[[ Data to process open ]]

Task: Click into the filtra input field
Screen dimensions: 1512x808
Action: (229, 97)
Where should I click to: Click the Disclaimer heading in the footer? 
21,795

[[ Data to process closed ]]

Assignment
Write all the entries out again exactly as they are.

Response for this exercise
Task: Click into the filtra input field
Screen dimensions: 1512x808
Action: (229, 97)
Where should I click to: Click the Disclaimer heading in the footer? 
21,795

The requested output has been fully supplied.